Le plus amusant, c'est de voir les libéraux brandir désormais l'exigence d'égalité entre privé et public, ce qui ne veut rien dire. On ne peut s'en tenir à la durée de cotisation, il faudrait mettre en regard le montant des salaires, les inégalités entre entreprises, entre salariés, entre hommes et femmes, jeunes et vieux, entre régions. Prétendre que "les fonctionnaires" sont des privilégiés est une absurdité. Privilégiés des professeurs sous-payés par rapport à leurs études ? Les infirmières ? Malgré tout, cette offensive idéologique a pour conséquence inattendue de remettre en cause le principe des "avantages acquis", c'est-à-dire tout simplement les termes du contrat de travail. Après cela, comment défendre encore les sacro-saints contrats sur lesquels devrait se bâtir une économie libérale ? Malgré eux, en mettant en avant l'égalité de tous, l'intérêt supposé général et la sécurité publique, les libéraux participent au retour de la solidarité sociale au devant de la scène et discréditent la glorification de l'individualisme et d'une liberté purement individuelle. C'est la ruse de la raison, et de même que la défense des intérêts acquis avait engagé naguère les syndicats malgré eux dans les défenses catégorielles, l'émiettement des revendications et l'individualisation des salaires, de même la remise en cause par la droite et le patronat des protections sociales remet paradoxalement au premier plan l'exigence égalitaire ainsi qu'une exigence de sécurité qui ne peut plus se réduire à la répression.

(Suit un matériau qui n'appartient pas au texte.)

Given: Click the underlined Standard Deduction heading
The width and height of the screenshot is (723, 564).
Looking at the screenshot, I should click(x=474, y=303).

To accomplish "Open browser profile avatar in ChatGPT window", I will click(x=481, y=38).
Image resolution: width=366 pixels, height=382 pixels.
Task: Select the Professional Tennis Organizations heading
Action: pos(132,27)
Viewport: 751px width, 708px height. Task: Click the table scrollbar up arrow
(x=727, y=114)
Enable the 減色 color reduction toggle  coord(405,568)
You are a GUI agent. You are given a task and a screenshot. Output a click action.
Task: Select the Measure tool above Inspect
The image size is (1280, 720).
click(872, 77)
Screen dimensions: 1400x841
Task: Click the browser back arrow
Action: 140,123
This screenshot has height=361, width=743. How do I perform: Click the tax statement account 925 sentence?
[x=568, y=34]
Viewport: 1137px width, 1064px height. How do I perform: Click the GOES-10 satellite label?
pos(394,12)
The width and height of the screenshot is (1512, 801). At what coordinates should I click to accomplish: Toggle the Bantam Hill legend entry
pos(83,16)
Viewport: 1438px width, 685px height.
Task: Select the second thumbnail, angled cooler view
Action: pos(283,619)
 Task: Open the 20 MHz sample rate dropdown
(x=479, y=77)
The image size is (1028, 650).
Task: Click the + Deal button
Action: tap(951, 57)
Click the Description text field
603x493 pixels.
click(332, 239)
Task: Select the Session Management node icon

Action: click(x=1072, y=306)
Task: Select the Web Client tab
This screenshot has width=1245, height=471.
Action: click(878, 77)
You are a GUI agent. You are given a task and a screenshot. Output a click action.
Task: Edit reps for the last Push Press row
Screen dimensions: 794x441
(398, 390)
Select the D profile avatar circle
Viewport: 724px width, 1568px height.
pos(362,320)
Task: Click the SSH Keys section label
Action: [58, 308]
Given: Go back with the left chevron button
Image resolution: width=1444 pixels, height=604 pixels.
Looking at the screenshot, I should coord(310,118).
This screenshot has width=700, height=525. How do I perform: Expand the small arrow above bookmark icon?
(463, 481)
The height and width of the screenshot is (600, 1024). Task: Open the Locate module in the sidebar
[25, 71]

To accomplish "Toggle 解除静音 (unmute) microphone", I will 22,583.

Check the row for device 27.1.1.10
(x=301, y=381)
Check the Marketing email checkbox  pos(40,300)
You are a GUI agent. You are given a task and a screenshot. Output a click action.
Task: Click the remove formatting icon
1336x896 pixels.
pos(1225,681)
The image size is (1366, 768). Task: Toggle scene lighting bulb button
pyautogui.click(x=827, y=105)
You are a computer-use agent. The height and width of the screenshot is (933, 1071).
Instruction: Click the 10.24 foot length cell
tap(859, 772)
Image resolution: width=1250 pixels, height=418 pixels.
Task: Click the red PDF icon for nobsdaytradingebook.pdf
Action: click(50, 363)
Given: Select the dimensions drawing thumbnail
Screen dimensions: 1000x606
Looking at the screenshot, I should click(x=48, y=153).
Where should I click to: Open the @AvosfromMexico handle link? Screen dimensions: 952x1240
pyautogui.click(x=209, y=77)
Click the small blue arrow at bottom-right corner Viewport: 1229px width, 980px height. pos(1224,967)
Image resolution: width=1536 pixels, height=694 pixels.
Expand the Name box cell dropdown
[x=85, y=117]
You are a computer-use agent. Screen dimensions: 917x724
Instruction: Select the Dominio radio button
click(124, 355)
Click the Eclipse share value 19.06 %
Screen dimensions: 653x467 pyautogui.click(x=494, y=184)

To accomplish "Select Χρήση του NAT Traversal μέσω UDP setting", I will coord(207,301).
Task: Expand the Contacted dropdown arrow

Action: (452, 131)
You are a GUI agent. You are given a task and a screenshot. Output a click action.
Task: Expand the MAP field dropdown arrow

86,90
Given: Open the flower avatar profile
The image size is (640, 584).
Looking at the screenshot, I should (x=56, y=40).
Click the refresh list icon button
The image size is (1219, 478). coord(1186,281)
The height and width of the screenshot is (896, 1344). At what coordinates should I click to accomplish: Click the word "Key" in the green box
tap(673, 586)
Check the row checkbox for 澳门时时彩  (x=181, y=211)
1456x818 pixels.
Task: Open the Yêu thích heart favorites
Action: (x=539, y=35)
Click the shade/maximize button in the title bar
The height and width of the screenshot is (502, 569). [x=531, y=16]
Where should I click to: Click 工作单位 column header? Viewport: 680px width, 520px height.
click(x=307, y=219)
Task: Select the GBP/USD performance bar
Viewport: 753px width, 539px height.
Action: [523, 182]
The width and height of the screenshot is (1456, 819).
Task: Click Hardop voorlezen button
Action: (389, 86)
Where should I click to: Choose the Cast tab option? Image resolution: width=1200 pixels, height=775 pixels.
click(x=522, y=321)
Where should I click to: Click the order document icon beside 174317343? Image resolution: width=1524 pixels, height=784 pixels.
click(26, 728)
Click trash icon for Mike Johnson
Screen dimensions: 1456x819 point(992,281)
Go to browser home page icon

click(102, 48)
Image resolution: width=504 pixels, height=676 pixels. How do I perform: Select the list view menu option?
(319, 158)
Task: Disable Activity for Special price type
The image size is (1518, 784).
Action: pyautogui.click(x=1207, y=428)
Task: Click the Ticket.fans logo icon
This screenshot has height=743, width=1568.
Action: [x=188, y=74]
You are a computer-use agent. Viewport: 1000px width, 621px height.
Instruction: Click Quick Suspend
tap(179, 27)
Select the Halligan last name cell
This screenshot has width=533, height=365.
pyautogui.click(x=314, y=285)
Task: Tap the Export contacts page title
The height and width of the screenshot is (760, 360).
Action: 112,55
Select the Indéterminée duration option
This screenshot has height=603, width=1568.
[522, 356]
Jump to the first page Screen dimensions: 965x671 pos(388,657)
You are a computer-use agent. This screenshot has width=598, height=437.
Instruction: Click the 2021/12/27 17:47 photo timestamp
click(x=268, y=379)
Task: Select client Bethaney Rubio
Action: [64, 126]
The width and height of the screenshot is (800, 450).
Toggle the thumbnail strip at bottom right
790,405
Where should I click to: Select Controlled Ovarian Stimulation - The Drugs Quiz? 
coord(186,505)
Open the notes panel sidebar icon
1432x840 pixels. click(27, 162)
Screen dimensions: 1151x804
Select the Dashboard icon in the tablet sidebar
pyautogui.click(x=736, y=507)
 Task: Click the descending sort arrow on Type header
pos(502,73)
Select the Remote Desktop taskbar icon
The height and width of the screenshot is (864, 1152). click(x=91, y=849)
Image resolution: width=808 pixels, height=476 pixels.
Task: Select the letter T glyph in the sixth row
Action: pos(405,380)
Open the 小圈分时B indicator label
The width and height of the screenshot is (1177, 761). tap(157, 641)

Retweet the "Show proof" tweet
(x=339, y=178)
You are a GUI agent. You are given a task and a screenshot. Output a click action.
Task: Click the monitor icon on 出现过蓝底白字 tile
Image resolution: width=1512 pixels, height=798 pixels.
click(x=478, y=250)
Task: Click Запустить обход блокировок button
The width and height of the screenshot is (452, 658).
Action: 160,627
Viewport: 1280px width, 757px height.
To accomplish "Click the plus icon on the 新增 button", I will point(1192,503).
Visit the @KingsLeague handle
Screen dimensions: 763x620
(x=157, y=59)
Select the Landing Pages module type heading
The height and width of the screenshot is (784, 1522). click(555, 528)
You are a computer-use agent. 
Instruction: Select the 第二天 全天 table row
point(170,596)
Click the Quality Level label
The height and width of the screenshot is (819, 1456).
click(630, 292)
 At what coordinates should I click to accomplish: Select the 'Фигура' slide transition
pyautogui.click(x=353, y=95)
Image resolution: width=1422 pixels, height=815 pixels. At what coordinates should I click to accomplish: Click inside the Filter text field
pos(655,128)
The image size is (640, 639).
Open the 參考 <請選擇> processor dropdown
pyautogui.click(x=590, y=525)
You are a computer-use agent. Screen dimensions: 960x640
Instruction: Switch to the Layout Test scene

En attendant l'agression se poursuit de plus en plus durement contre les pauvres, les exclus, les retraites, la sécurité sociale, la recherche, l'école, les femmes, les chômeurs, les jeunes, etc. Cela n'a jamais été aussi flagrant et massif. Jamais la résistance n'a pu compter sur autant de capacités intellectuelles et de puissantes techniques de communication. Toutes les conditions sont réunies pour l'alliance la plus large entre professeurs, chercheurs, intellectuels précaires, intermittents du spectacle, chômeurs, salariés. Rien n'est gagné d'avance mais tout est possible. Le problème c'est que le mouvement manque complètement de débouchés et de réelles perspectives. Cela vaut certainement mieux que de croire à une révolution violente, une prise de pouvoir qui ne ferait qu'empirer la situation et changer seulement d'oppression, mais tout cela ne pouvait que tourner court dans un premier temps. Il faut craindre nos faiblesses, nos divisions, nos égoïsmes, nos dogmatismes plutôt que la force de l'adversaire. Un recul sur les retraites ne réglerait absolument rien, il ne s'agit pas de revenir en arrière, il faut tout remettre à plat. Il est plus que temps de construire un projet alternatif écologiste (voir les alternatives locales à la globalisation marchande). Il faudrait donc profiter des vacances pour s'organiser, faire tout un travail théorique et idéologique d'ici septembre. L'enjeu est considérable puisqu'il faudra transformer les rapports sociaux, les conditions de travail, obtenir une garantie du revenu sur toute la vie, un statut professionnel, et surtout s'engager dans le développement local et humain, la reterritorialisation de l'économie, sans défaire les solidarités nationales ni tomber dans un nouveau féodalisme. Ce ne sera pas facile, il faudra du temps, tout est à refaire et nous aurons besoin de toute l'intelligence collective, apprendre de nos erreurs et de nos échecs, mais l'avenir est à nous.